Entering the heavy oaken doors, we found system here for handling the
troops of tourists who come almost daily; the guide had just gone with
a party and we must wait his return. In the meanwhile we found plenty
to interest us, for there were many old paintings, books, and other
objects on exhibit. Our guide soon arrived—a spare-looking old priest
who spoke with a German accent; he was very courteous and kindly, but
not so communicative as we might wish a guide to be in such a place. He
led us first to the church, a huge apartment forty by one hundred and
sixty-five feet, gaudily painted in Indian designs. It is built of stone
with enormously heavy walls—six feet thick—supported by buttresses nine
feet square. Its predecessor was destroyed by an earthquake and it would
seem that in the new structure the fathers strove to guard against a
second disaster of the kind. The interior had been modernized and the
decorations reproduce as nearly as possible the original Indian designs.
There are numerous carved figures and paintings brought from Spain and
Mexico in an early day. One of the paintings is a remarkable antique,
representing the Trinity by three figures, each the exact counterpart
of the other. A stairway leads to one of the towers and as we ascended
we noted the solidity of the construction, concrete and stone being the
only materials employed. We were shown the mission bells, two of which
are one hundred years old, suspended by rawhide thongs from the beams on
the roof. There is a magnificent view from the tower, covering the town
and a wide scope of country and extending seaward to the islands beyond
the channel. Descending, we were conducted into the cemetery garden
where, the guide told us, were buried no less than four thousand Indians
during mission days. It is a peaceful spot now, beautiful with flowers
and shrubbery and affording a quiet retreat for the monks. There are
many rare trees and shrubs and we were especially interested in a giant
datura as old, perhaps, as the cemetery. In one corner is a mausoleum
where the fathers have been buried since the founding of the mission.
Some thirty have been laid to rest here and only five crypts remained
unoccupied at the time of our visit.

From Photograph by Putnam & Valentine]

In the court on the opposite side of the church is the garden which,
according to an ancient rule, no woman may enter save the "reigning
queen," though after the American conquest this was extended to include
the wife of the President, and the priest told us with pride that Mrs.
Benjamin Harrison availed herself of the privilege.
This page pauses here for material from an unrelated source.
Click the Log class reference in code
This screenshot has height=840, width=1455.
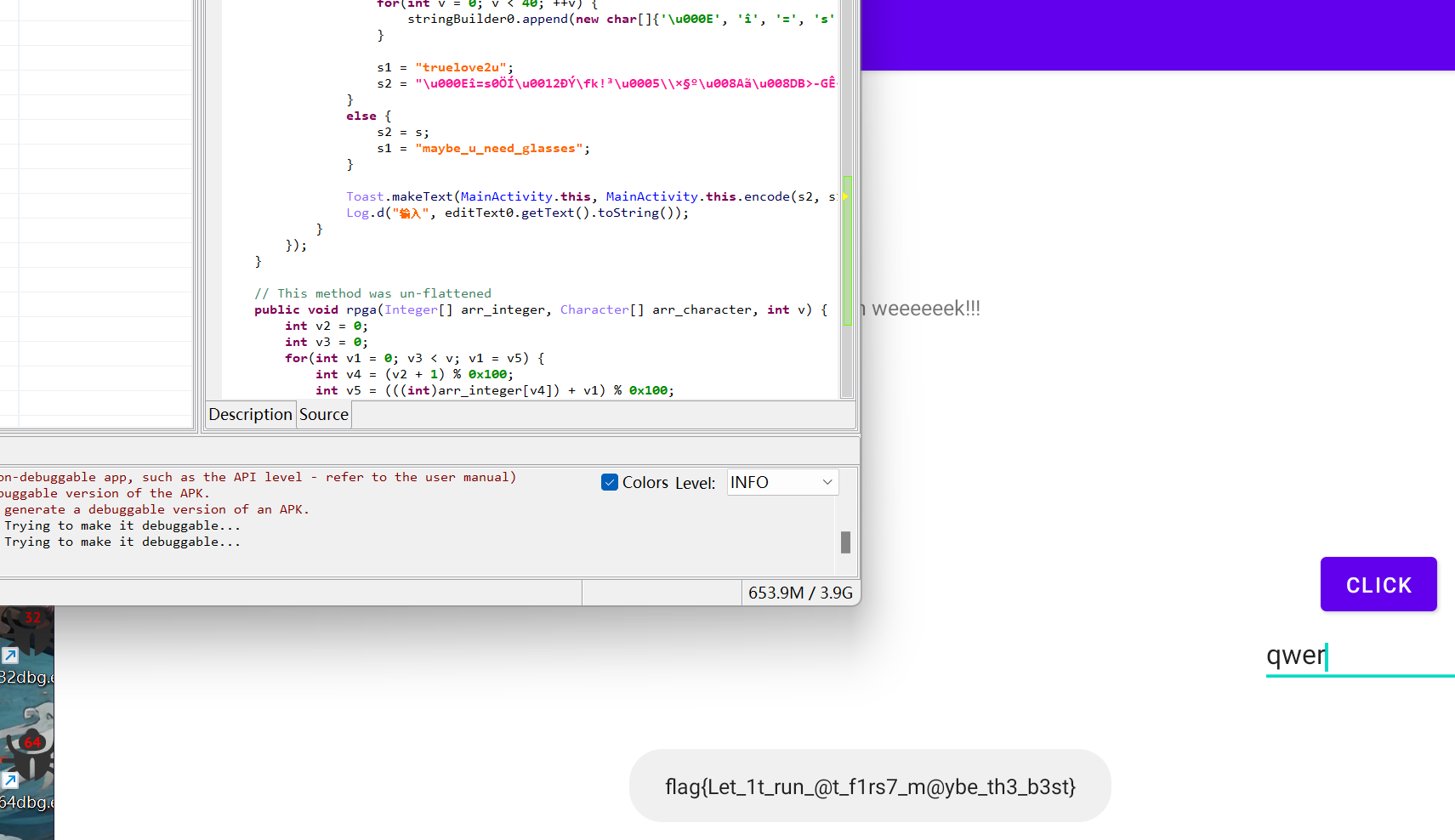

By a somewhat wide
interpretation of the "reigning queen" rule, Princess Louise, wife of
the Governor-General of Canada, was also admitted once upon a time. We
recall a similar rule in Durham Cathedral and it seems that the monks of
the Old World and New did not always feel proof against feminine charms.
One of the old Franciscan fathers, however, took quite a different view
of the matter.

"It seems," he said, "that since our Mother Eve, through her fatal
curiosity brought upon her daughters the curse of expulsion from
Eden, the Franciscan order does not subject any other woman to similar

While not permitted to enter the garden ourselves, we were able to get
a very satisfactory "bird's-eye" view of it from the tower balcony.

The mission now is a Franciscan college for monks and at the time of our
visit there were forty-nine brothers in all. It is a center of Catholic
learning in California, having a valuable library which contains
most of the sources of mission history. Among these Father Zephyrin
Engelhardt labors daily upon his great work on "The Franciscan Missions
of California." Of this he has already published three large volumes
which are recognized as a valuable contribution to American history,
and a fourth is soon to follow. There are also illuminated missals from
Spain and Old Mexico and other rare volumes of considerable value.

The fathers and their students do all the work necessary to keep up
their establishment and its gardens. Each one learns some particular
trade or work and does not shrink from the hardest physical labor. The
buildings and grounds are being improved and beautified each year and
Santa Barbara seems to be the one mission where ideal conditions prevail
for the care of the property and the preservation of the traditions
of early days. Very appropriately it still remains in charge of the
Franciscans, a rather uncommon distinction shared with San Luis Rey

Santa Barbara was founded in 1786, four years after Father Serra's
death. The present church was completed in 1820 and is described
by Father Engelhardt as "probably the most solid structure of its
kind in California." The Indian population of the mission was at its
maximum in 1803, numbering seventeen hundred and ninety-two souls. The
secularization decree took place in 1834, at which time the property was
valued at a little in excess of one hundred thousand dollars. So notably
was the Mexican program a failure at Santa Barbara that ten years later
the property was restored to the padres; but the Indians were scattered,
the wealth dissipated, and the building in a sad state of disrepair.
Less than three hundred natives remained and these gained a living with
difficulty. Three years afterwards the governor sold the property to a
private party for seventy-five hundred dollars; but after the American
occupation it was returned to the church.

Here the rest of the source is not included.